Iron is an essential micronutrient for marine ecosystems. In many ocean regions, it controls the primary production (as organic compounds produced by photosynthetic organisms) and sequestration of carbon dioxide from the atmosphere. Iron in atmospheric dust is a major source of iron (about 95%) for marine ecosystems; therefore, it is critical to understand the factors controlling its solubility and associated bioavailability. Although many hypotheses have been proposed, the chemistry surrounding the dissolution of atmospheric (aerosol) iron is still not well understood. Earth system models conventionally assume a constant rate of iron solubility in dust, which could lead scientists to miscalculate carbon dioxide sequestration, especially in iron-limited oligotrophic waters. Our study addresses the uncertainties in modeled global soluble iron inputs to ocean ecosystems. Its results will improve the effectiveness of Earth system models, making them more effective tools in understanding ocean biogeochemical cycles and their impact on climate change.
Modern microscopy and microanalysis techniques, such as the X-ray fluorescence (XRF) micro‑spectroscopy developed and advanced at the APS, provide scientists the unique capability of probing the mineral composition of individual dust particles. These synchrotron-based techniques have been used mostly to study interplanetary stardust and have only recently been applied to the study of atmospheric particles. Elements such as iron, silicon, calcium, and aluminum in micron-sized atmospheric dust particles (10-7 to 10-5 meters) can easily be measured using hard X-ray microscopy at the APS beamlines in X-ray fluorescence mode for quantities down to the trace level in the real atmosphere. Using the APS micro-spectroscopy beamlines (e.g., 2-ID-D), we can further determine the oxidization states of iron (iron (II) or iron (III)) in dust particles, which is linked to the solubility and bioavailability of iron.

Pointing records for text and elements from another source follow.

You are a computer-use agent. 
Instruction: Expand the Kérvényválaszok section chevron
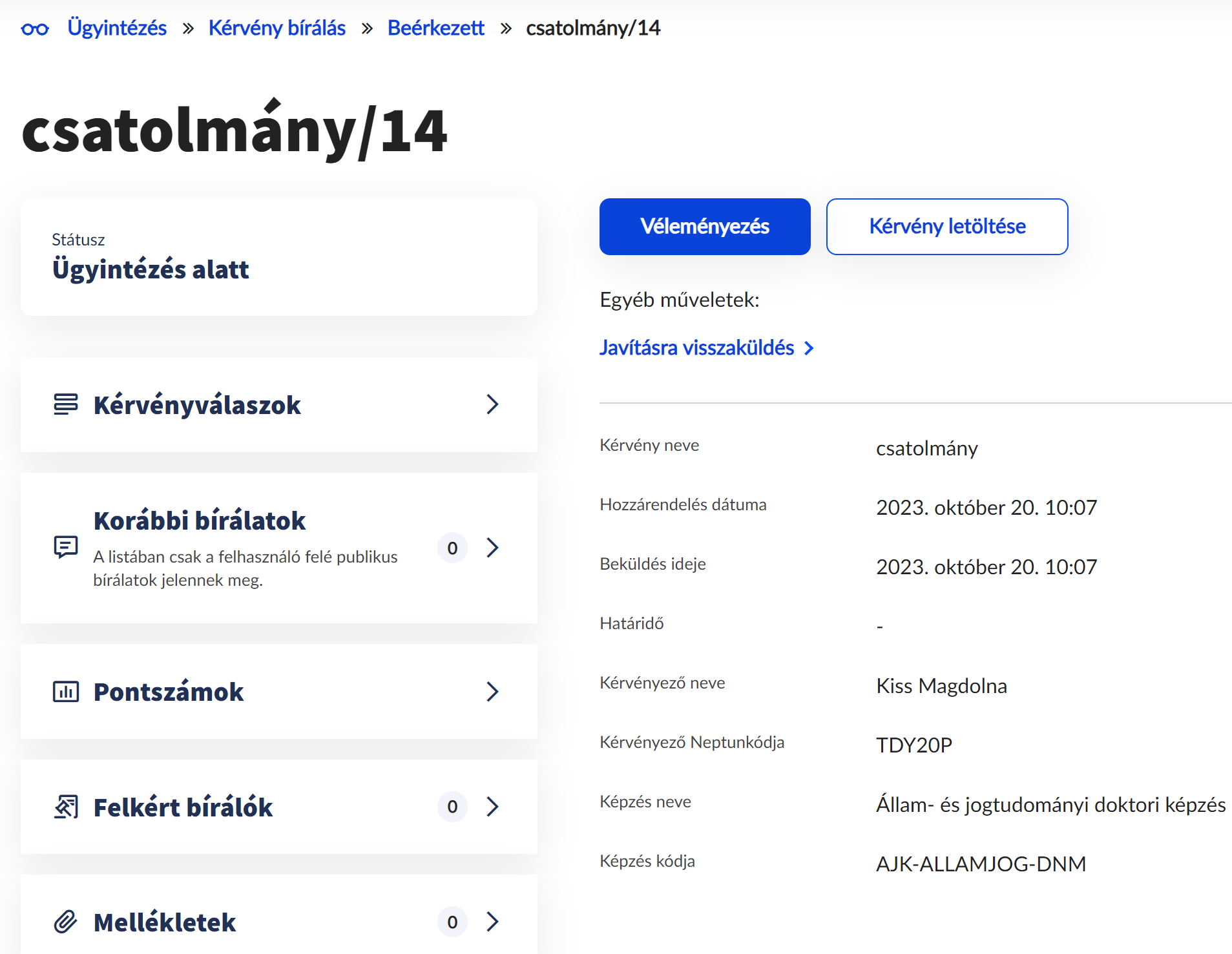pyautogui.click(x=493, y=405)
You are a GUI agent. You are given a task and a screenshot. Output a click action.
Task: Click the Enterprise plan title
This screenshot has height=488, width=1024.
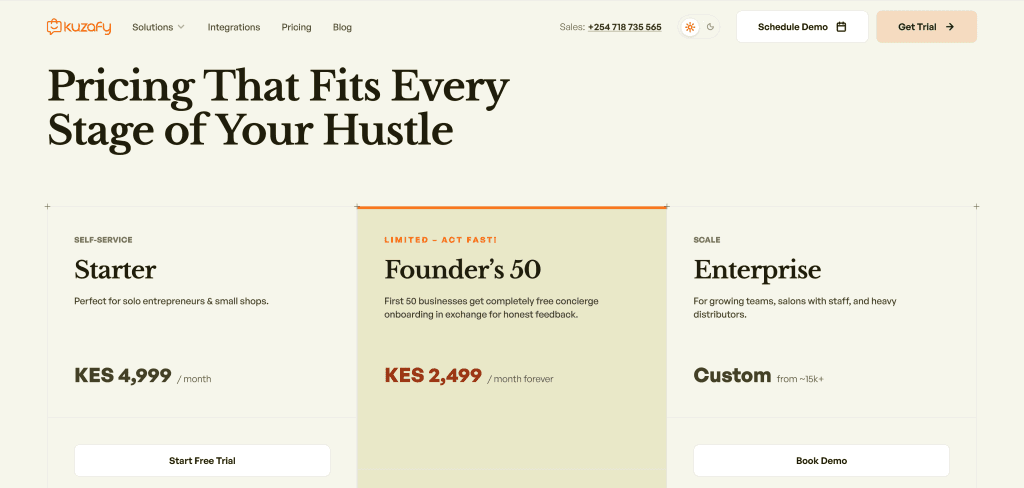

Over the last several years, EVS and collaborators have performed beamline tests on more than 100 dust samples provided by university collaborators from Rutgers, Georgia Tech, Amity University, University of Hawaii, and University of Paris. These samples were collected from seven locations: the Southern Ocean, the Mediterranean, the Atlantic Ocean, Hawaii, Bermuda, Patagonia, and India. They represent a wide range of dust aerosol characteristics from different source regions and remote oceans. To date, we have analyzed the chemical information for a few hundred individual dust particles.
Strong evidence of reductive iron transformation by acidic pollutants is found in these samples, as well as indicators of the proton-induced reactions that are typically considered in atmospheric models. Because iron reduction reactions occur in different environments from acid processing, our study highlights the importance of modeling the reductive mechanism to capture variations in dust iron dissolution. Several manuscripts have been published on the main findings of this project.
The developed dataset has been utilized by a broad science community to develop and improve the model representation of dust iron dissolution processes and bioavailable iron cycle in the Earth system models. We also developed a computational efficient iron dissolution model for the Community Earth System Model (CESM). These modeling studies are documented in recent high‑impact journal publications including the Science Advances.
Our ongoing effort is to build on the iron dissolution model developed for CESM and develop a modeling capability of bioavailable iron in the DOE Energy Exascale Earth System model (E3SM). This research has now been integrated as part of the E3SM project funded by the DOE, Office of Science, Office of Biological and Environmental Research.